Sual: Peygamber efendimiz “sallallahu aleyhi ve sellem” hayatında hiç ağlamış mıdır?
Cevap: Mevahib-i Ledünniye kitabında buyuruluyor ki; “Resûlullah “sallallahü teâlâ aleyhi ve sellem” hazretlerinin ağlamaları da gülmeleri gibi, i’tidâl üzere idi. Kahkaha ile gülmek vâki’ olmadığı gibi, yüksek sesle ağlamak da vâki’ olmaz idi. Amma, mübarek gözlerinden yaş akar idi. Mubarek sînesinin [göğsünün] coşkunluğu [sesi] işitilirdi. Ağlamaları, bazı meyyite merhametinden olur idi. Ümmeti üzere havfından [ümmeti hakkında korkusundan] vâki’ olurdu. [Yani ümmetinin hâlini düşünüp, ağlardı.] Allahü teâlâ hazretlerinin korkusundan ve Kur’ân-ı azîmi işittiği zamânda, bazen da namâz kılarken olur idi [ağlar idi]. Fahr-i âlem “sallallahü teâlâ aleyhi ve sellem” hazretlerinin ağlamasına sebeb bunlar idi. (Hedy-i Nebevî) adlı kitapta böyle buyurulmuştur.”

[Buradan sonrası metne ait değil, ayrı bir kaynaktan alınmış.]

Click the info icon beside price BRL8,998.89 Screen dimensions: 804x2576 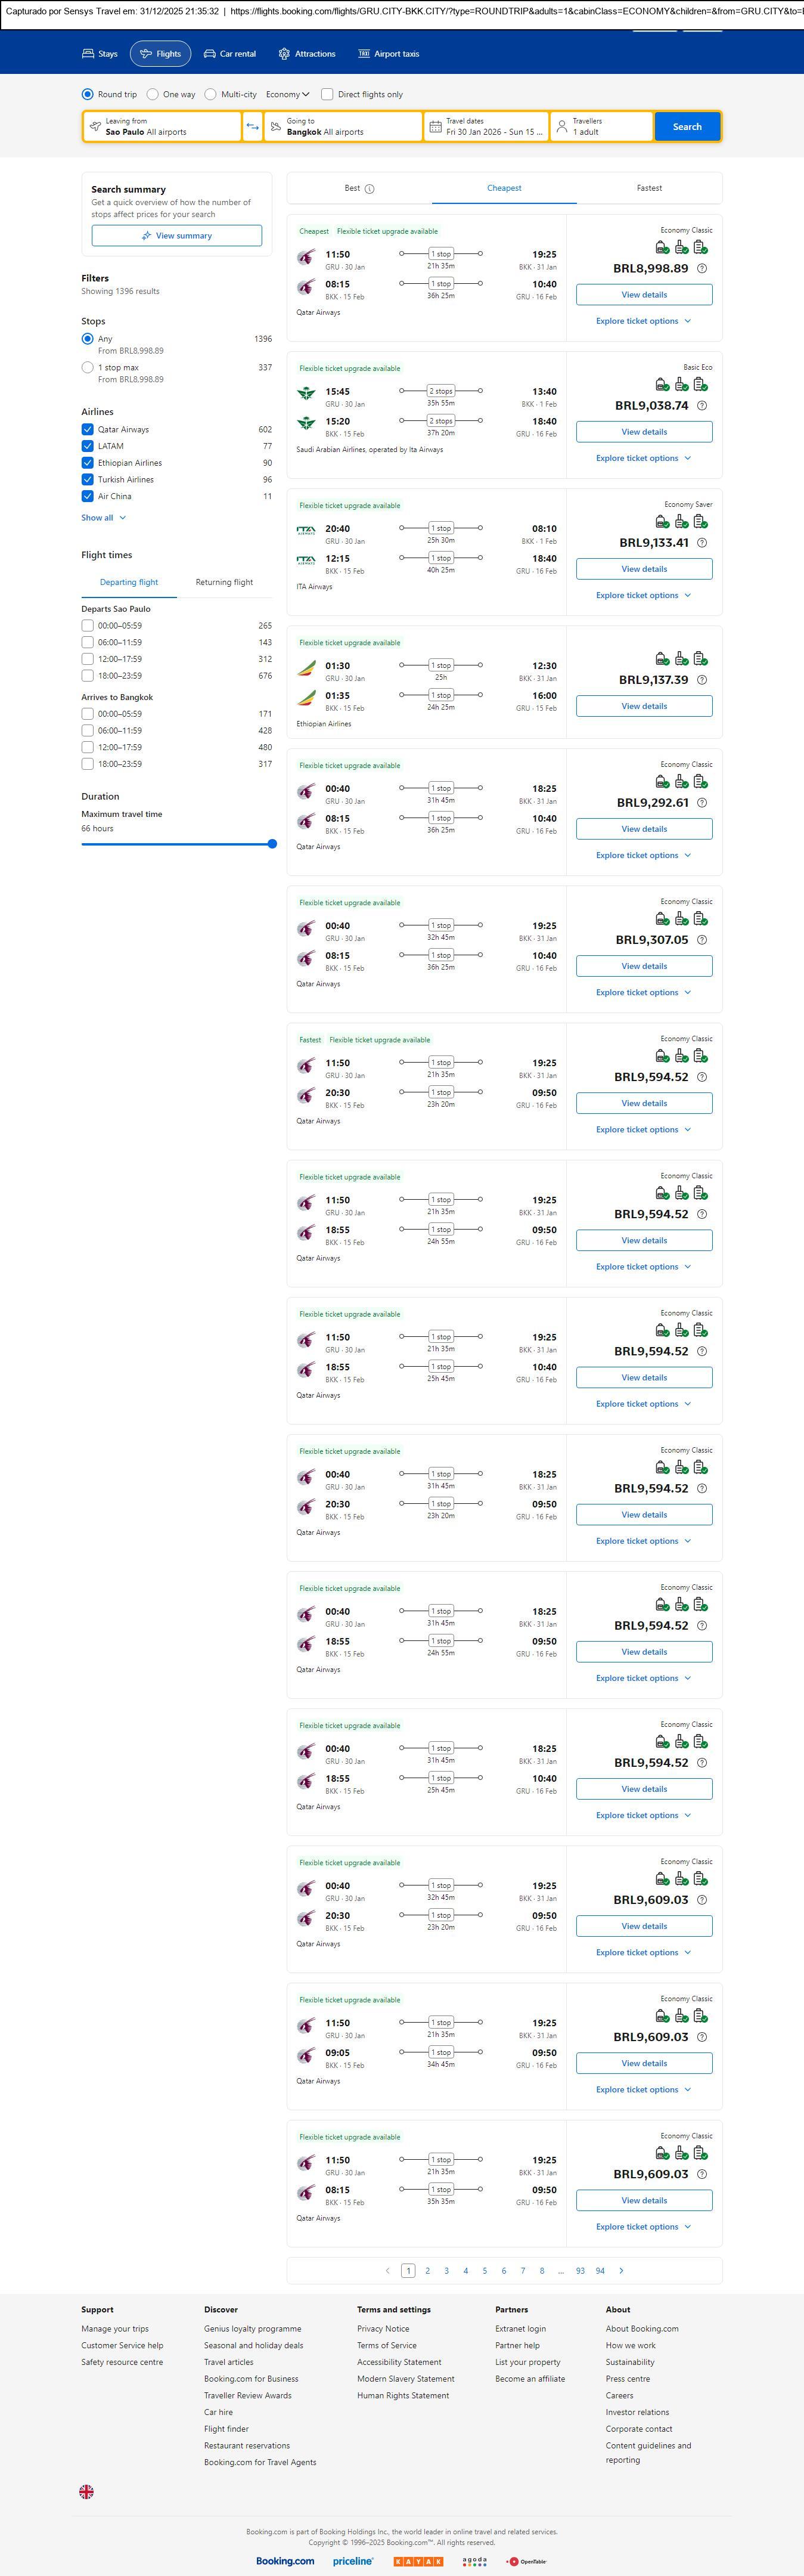point(702,269)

Ebû Amr bin Simak “rahmetullahi aleyh” böyle nakl etmişdir. Amma (Sahih-i Buhârî) de Enes bin Mâlik’den “radıyallahü anh” şöyle rivâyet olunmuştur ki; hazret-i İbrâhîm “radıyallahü anh” teslîm-i rûh etmek üzere iken, Resûlullah “sallallahü teâlâ aleyhi ve sellem” hazretleri üstüne [yanına] vardı. Mübarek gözlerinden yaş akmağa başladı. Abdurrahmân bin Avf “radiyallahü anh” dedi ki: “Yâ Resûlallah “aleyhisselâm!” Siz de mi ağlarsınız!” Yani evlâd için Peygamber hazretlerinin ağladığına taaccüb etti (şaşırdı). Resûlullah “sallallahü teâlâ aleyhi ve sellem” hazretleri; “Yâ İbni Avf! İnnehâ Rahmetün!” buyurdu. Yanî, böyle yapmam, merhamet ve şefkatimdendir. Bu mertebe, elde olan birşey değildir; demek olur. [Abdurrahmân bin Avf “radıyallahu anh”] tekrar söyleyince, Fahr-i âlem “sallallahü teâlâ aleyhi ve sellem” hazretleri: “Muhakkak ki, gözümüz ağlar. Ve kalbimiz mahzun olur. Fakat, Rabbimizin râzı olduğu sözden gayri nesne söylemeyiz” diye buyurmuştur.
Velhâsıl, kişinin evlâdı, yakınları için ve sevdiği dostları için ağlamasında mahzûr yoktur. Velâkin, sözünde, şerî’ate muhâlif nesne olmamak gerektir. Ağlamak şefkattendir. Şefkat îmândandır.